Kini Bertabur Prestasi, Ini Kisah Pilu Indra Sjafri Kala Menangani Tim Kelompok Usia Indonesia

Kini Bertabur Prestasi, Ini Kisah Pilu Indra Sjafri Kala Menangani Tim Kelompok Usia Indonesia
Pelatih Timnas Indonesia U-19, Indra Sjafri (c) Bola.net/Bagaskara Lazuardi

Bola.net - Indra Sjafri terus membuktikan reputasinya sebagai salah satu pelatih terbaik Indonesia. Terakhir, Pelatih Indonesia U-19 ini membawa anak asuhnya meraih gelar juara Piala AFF U-19 2024.

Gelar ini menjadi gelar keempat pelatih 61 tahun tersebut. Sebelumnya, Indra sukses membawa Indonesia meraih medali emas cabang olahraga SEA Games 2023, gelar juara Piala AFF U-22 2019, dan Piala AFF U-19 2013 lalu. Selain itu, ada juga sejumlah gelar turnamen kelompok umur seperti HKFA dan turnamen-turnamen lain.

Namun, siapa sangka, perjalanan Indra Sjafri menangani tim kelompok umur Indonesia tak selamanya berlangsung mulus. Pada awal kariernya menakhodai tim kelompok umur Indonesia, perjalanannya tak mulus.

Apa saja onak dan duri yang dihadapi Indra Sjafri selama menangani tim kelompok umur Indonesia? Simak artikel selengkapnya di bawah ini.

1 dari 4 halaman

Dipandang Sebelah Mata

Saat ini, Indra Sjafri merupakan salah satu pelatih paling mentereng di Indonesia. Namun, tak demikian halnya dengan ketika ia mengawali kariernya tim kelompok umur Indonesia.

Dalam siniarnya di kanal youtube Sport77 Official, Indra mengaku sempat diremehkan oleh pelatih-pelatih lain. Apalagi, menurut Indra, ia bukan mantan pemain timnas.

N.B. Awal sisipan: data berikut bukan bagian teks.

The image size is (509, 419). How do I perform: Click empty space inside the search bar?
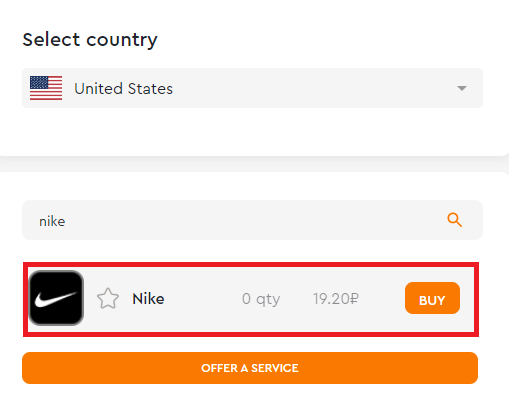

"Saya pelatih yang banyak diprotes orang. Siapa sih Indra Sjafri? Kan background saya bukan pemain timnas? Saya orang desa, bukan pemain top," tutur Indra.

"Bukan hanya penonton, mantan-mantan pemain timnas banyak yang nggak suka, dalam artian, 'Siapa sih dia?" sambungnya.

2 dari 4 halaman

Korban Dualisme

Indra Sjafri bisa mengawali karier kepelatihan di tim nasional di tengah masa sulit. Waktu itu, kondisi federasi sedang tidak baik-baik saja. Terjadi konflik antara PSSI dan kelompok yang menamakan diri Komite Penyelamat Sepakbola Indonesia (KPSI).

"Dinamikanya waktu itu luar biasa. Orang bilang untuk sukses, organisasi harus bagus, modal harus kuat, program harus bagus. Ini organisasi masih ingat kan ada dualisme kepengurusan?" tutur Indra.

"Saya berjalan di organisasi yang sedang mengalami dualisme," sambungnya.

3 dari 4 halaman

Cari Pemain Sendiri

Lazimnya, dalam merekrut pemain, seorang pelatih tinggal memantau di kompetisi yang ada. Sayangnya, kemewahan ini tak dimiliki Indra Sjafri kala membangun timnya waktu itu.

"Waktu itu, saya melakukan pencarian pemain sendiri. Idealnya, kan harus dari kompetisi kita melihat kan? Tapi waktu itu nggak ada. Piala Soeratin pun kurang rapi lah," tuturnya.

"Akhirnya, saya blusukan ke 34 provinsi. Itu saya lakukan dari 2012 sampai 2013 dalam pembentukan tim untuk Piala AFF U-19 2013 itu," ungkap Indra Sjafri.

"Yang lebih parah lagi, biaya untuk ke daerah itu nggak ada support dari PSSI," ia menambahkan.

4 dari 4 halaman

Setahun lebih Tak Gajian

Buruknya dualisme di tubuh federasi juga sampai berdampak kepada kesejahteraan para pelatih, termasuk Indra Sjafri. Indra mengaku sempat setahun lebih tak menerima gaji dari PSSI.

"Waktu itu, 17 bulan loh saya sempat nggak dibayar gaji," kata Indra.

"Kalau nggak percaya, tanya ke Pak La Nyalla. Pak La Nyalla yang membayar waktu itu," sambungnya.